It’s become a treasured habit, and one that I hope sticks around. We snuggle up in the living room, all of us under blankets, even on the hot days, and they listen as I read.
Sometimes the younger of the two gets a bit squirrelly. He needs a gentle reminder now and then to sit still, but when I can finally get them both settled, more often than not they’re swept up in the tale.
Because good stories have the power to take you far, far away.
Homeschooling two of my younger children affords me the opportunity to expose them to some of the most classic literature of all time. We’ve laughed with Roald Dahl, sat breathless with Julie Edwards, and are currently smitten with the imaginative and vivacious Anne of Green Gables.
This is my chance to show them that which I’ve long known – books hold power far greater than the latest and greatest app on a phone.
“Because when you are imagining, you might as well imagine something worth while.”
L.M. Montgomery, Anne of Green Gables
As a writer, it is my deep conviction that fiction storytelling is an art unlike any other. It requires one to merge imagination and real life in such a way that makes the seemingly impossible appear plausible, the horrific seem touchable, and the base nature of man seem comprehensible.
A work of fiction cannot merely be a story. It must tell a story. It shouldn’t confuse the reader, no matter how twisty the plot. Good fiction takes the reader from point A to point B. Great fiction makes them want to take the journey again.
A fictional story will ultimately have a message to convey. The stories that have withstood the test of time all go beyond simply telling a tale. They examine the heart of mankind, of love, of good and evil. They explore heartache and redemption from inside the character’s heads. They dissect the politics and prejudices of the time, and reveal the very nature of who we are as human beings.
And the beauty of it all is that fiction can do these things through a simple concept, or through a plot that’s twisted and convoluted.
Beyond the underlying message conveyed in a great novel, there are other important and necessary components needed to take a story from good to great. First and foremost, great fiction employs interesting characters that are well developed. This is key to hooking your reader.
In addition, a great work of fiction will employ all five senses. Readers will see and hear the characters and settings. Description is so vivid in these books that the reader is transported from the couch to the place of which they read.
Consider briefly this passage from Victor Hugo’s Les Miserables:
“Fantine threw her looking-glass out the window. Long before she had left her little room on the third story for an attic room with no other fastening for a latch…She no longer had a bed, she retained a rag that she called her coverlid, a mattress on the floor, and a worn-out straw chair…She had lost her modesty, she was losing her coquetry. The last sign. She would go out with a dirty cap. Either from want of time or from indifference she no longer washed her linen…She had a strange brilliancy in her eyes, and a constant pain in her left shoulder near the top of her left shoulder-blade. She coughed a great deal…

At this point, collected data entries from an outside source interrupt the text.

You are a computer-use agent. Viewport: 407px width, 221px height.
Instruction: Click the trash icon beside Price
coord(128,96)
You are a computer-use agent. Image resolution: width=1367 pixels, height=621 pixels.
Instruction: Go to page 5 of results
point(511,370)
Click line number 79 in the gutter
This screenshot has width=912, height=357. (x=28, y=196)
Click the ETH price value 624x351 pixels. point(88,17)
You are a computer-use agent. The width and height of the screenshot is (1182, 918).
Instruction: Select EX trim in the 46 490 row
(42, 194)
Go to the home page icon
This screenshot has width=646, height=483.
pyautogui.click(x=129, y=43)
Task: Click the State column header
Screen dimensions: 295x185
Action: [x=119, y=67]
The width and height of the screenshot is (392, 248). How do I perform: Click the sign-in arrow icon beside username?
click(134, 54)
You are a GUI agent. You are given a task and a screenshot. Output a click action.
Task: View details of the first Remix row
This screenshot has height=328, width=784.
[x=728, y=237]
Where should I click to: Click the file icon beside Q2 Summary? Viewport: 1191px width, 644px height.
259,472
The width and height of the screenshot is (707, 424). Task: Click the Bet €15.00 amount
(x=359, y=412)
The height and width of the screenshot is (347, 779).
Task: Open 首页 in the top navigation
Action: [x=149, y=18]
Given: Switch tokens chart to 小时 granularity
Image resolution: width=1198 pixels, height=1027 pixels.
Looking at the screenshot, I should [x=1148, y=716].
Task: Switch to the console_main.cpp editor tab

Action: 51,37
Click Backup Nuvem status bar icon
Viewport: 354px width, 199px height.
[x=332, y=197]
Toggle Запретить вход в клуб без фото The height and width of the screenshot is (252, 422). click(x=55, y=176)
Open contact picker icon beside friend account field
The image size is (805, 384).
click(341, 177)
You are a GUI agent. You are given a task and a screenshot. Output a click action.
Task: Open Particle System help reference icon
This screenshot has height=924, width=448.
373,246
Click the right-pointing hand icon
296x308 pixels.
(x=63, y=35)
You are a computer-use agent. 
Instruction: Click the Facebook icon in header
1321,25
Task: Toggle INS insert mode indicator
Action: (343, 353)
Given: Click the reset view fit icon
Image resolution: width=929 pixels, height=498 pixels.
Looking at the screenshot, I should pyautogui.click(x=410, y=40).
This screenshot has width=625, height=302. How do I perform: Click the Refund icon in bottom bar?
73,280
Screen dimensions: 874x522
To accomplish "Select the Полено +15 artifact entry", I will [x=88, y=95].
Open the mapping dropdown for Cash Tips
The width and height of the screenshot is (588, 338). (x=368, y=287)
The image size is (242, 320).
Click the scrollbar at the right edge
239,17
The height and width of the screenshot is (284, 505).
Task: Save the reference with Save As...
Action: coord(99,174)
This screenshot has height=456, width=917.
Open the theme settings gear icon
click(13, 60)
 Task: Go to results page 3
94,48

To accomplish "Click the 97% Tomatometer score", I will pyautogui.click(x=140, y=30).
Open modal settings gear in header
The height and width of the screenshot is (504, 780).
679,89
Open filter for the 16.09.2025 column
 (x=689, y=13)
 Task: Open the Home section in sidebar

She felt herself hunted down, and something of the wild beast began to develop within her. About the same time Thenardier wrote to her that really he had waited with too much generosity, and that he must have a hundred francs immediately or else little Cosette, just convalescing after her severe sickness, would be turned out of doors into the cold upon the highway, and that she would become what she could, and would perish if she must. ‘A hundred francs,’ thought Fantine. ‘But where is there a place where one can earn a hundred sous a day?’
‘Come!’ said she, ‘I will sell what is left.’
The unfortunate creature became a woman of the town.”
Victor Hugo, Les Miserables
Do you feel Fantine’s desperation? Can you smell her surroundings and hear the rasping, wretched cough that wracks her body? This passage, which I have spliced a bit for sake of time, expresses a depth of emotion that gives the reader a sense of Fantine’s oppression. She had nowhere to turn. She sold her hair, and her two front teeth. She was worked to the bone, desperately ill, the bottom of the rung in impoverished Paris.
So it was that she gave away the only thing she had left.
As a writer, your challenge is to take the reader beyond the outline of the plot, and lead him straight into the heart of your characters. Even in this day in age where literary fiction has been replaced with the faster paced, quicker to read storytelling, there’s plenty of room for depth in writing.